§ **Text shown**:
Thursday, 28 December 2023

Impressionism and Post-Impressionism




Impressionism and Post-Impressionism, 1880-1900,  at the Courtauld.

These movements changed the course of art. Impressionists such as Claude Monet and Pierre-Auguste Renoir created new ways of painting modern life and landscape, conveying the immediate experience of light and atmosphere. Embracing the liberating character of Impressionism, Post-Impressionist painters such as Vincent Van Gogh, Paul Cezanne, Paul Gauguin and Georges Seurat went further; their bold brushwork and expressive use of colour were a major influence on artists throughout the 20th century.




Paul Cezanne, Lac d'Annecy, 1896, (oil on canvas)




Paul Cezanne, The Card Players, 1892-96, (oil on canvas)

Cezanne spent several years drawing and painting farm workers from the rural estate where he lived in the South of France. His figures are elongated, somewhat out of proportion. However, the overall feeling is one of stillness and concentration, with the men completely absorbed in their game. Before Cezanne, artists and illustrators often represented card playing as a rowdy activity in taverns with wine and beer flowing. This painting offers a different vision: Cezanne's labourers are monumental and dignified, like time worn statues.





Paul Gauguin, The Haystacks, 19889, (oil on canvas)

A radically simplified approach to painting - forms are rendered as flat patches of  vibrant colour, while three-dimensional relationships and perspective are deliberately ignored. Gauguin reduces the peasant women raking hay to the basic shapes of their black-and-white regional dress, presenting their actions as a timeless ritual.

§ **Record set**:
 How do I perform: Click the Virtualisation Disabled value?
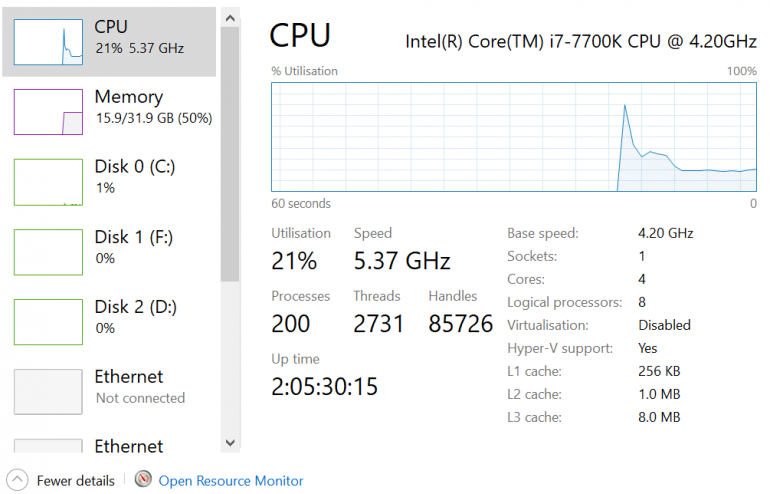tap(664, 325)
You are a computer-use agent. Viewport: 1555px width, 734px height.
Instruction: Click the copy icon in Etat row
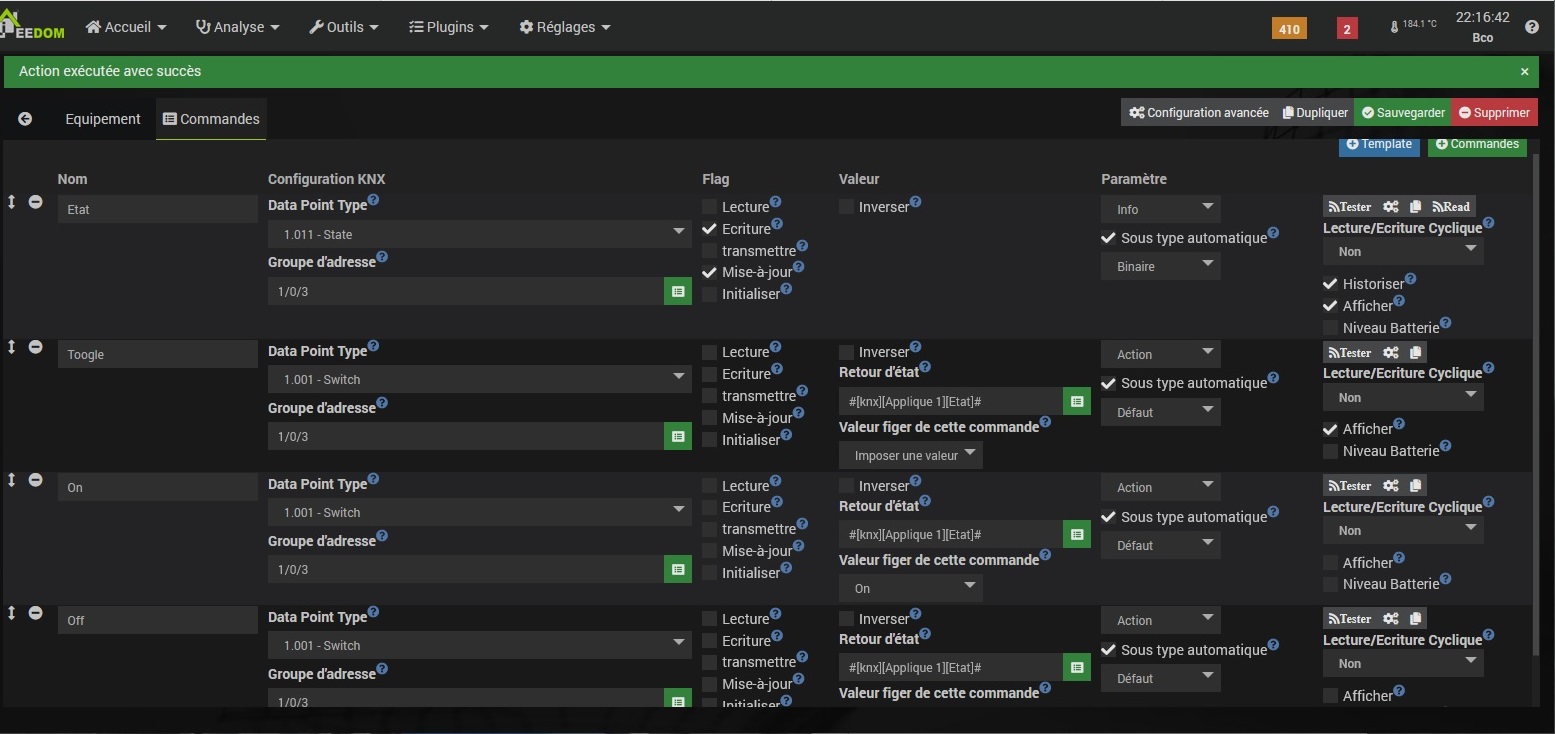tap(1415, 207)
...
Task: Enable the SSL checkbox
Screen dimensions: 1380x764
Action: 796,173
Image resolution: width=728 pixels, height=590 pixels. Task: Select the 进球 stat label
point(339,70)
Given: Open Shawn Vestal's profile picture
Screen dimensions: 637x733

§ **What this exercise asks**:
[1] Translate this sentence from the post on Impressionism and Post-Impressionism into Spanish: "Before Cezanne, artists and illustrators often represented card playing as a rowdy activity in taverns with wine and beer flowing."
[2] According to the post on Impressionism and Post-Impressionism, where did the farm workers that Cezanne drew and painted come from?
[3] Extend the post on Impressionism and Post-Impressionism by writing what comes after its final sentence.
The records have nothing to do with what follows.

§ **Results for each task**:
[1] Antes de Cezanne, los artistas y los ilustradores solían representar el juego de cartas como una actividad bulliciosa en tabernas donde corrían el vino y la cerveza.

[2] They came from the rural estate in the South of France where Cezanne lived.

[3]
Edouard Manet, Banks of the Seine at Argenteuil, 1874, (oil on canvas)

The bright colours and swift brushstrokes creating the ripples on the water show Monet's influence. However, Manet maintained his distinctive use of thick oil paint and rich blacks to give weight to the painting.




Edouard Manet, Au Bal, 1877, (oil paint on canvas)




Edouard Manet, A Bar at the Folies-Bergere, 1882, (oil on canvas)

The most important painting in the collection in my view, and one of my favourites of all time. It's a painting that has been written about extensively, a painting full of mystery.

A complex and absorbing composition that is considered one of the iconic paintings of modern life. It's a painting that is full of ambiguity and doubt, a painting of surfaces while being flat, and it's also about class relations.

I wrote about this in this blog a few years ago and you can see the analysis here





Vincent Van Gogh, Peach Trees in Blossom, 1889, (oil on canvas)

Van Gogh captured this view of an open plain outside Arles in early spring 1889. He wrote to his brother that the blossoms and the distant snow-capped mountain reminded him of the cherry trees and Mount Fuji in the Japanese prints he collected and greatly admired.





Self-Portrait with Bandaged Ear, 1889, (oil on canvas)

This famous self-portrait by Van Gogh expresses his artistic power and personal struggles. He painted it in January 1889, a week after leaving hospital. He had received treatment there after cutting off most of his left ear. This self-mutilation was a desperate act committed a few weeks earlier, following a heated argument with Paul Gauguin.

The fur cap secures his thick bandage and wards off the winter cold. Created in harsh conditions, this self-portrait demonstrates Van Gogh's determination to continue painting, reinforced by the objects behind him: a canvas on an easel and a Japanese print, an important source of inspiration. Above all, it is Van Gogh's brushwork and powerful handling of colour that declare his renewed ambition as a painter.




Georges Seurat, The Bridge at Courbevoie, 1886-87, (oil on canvas)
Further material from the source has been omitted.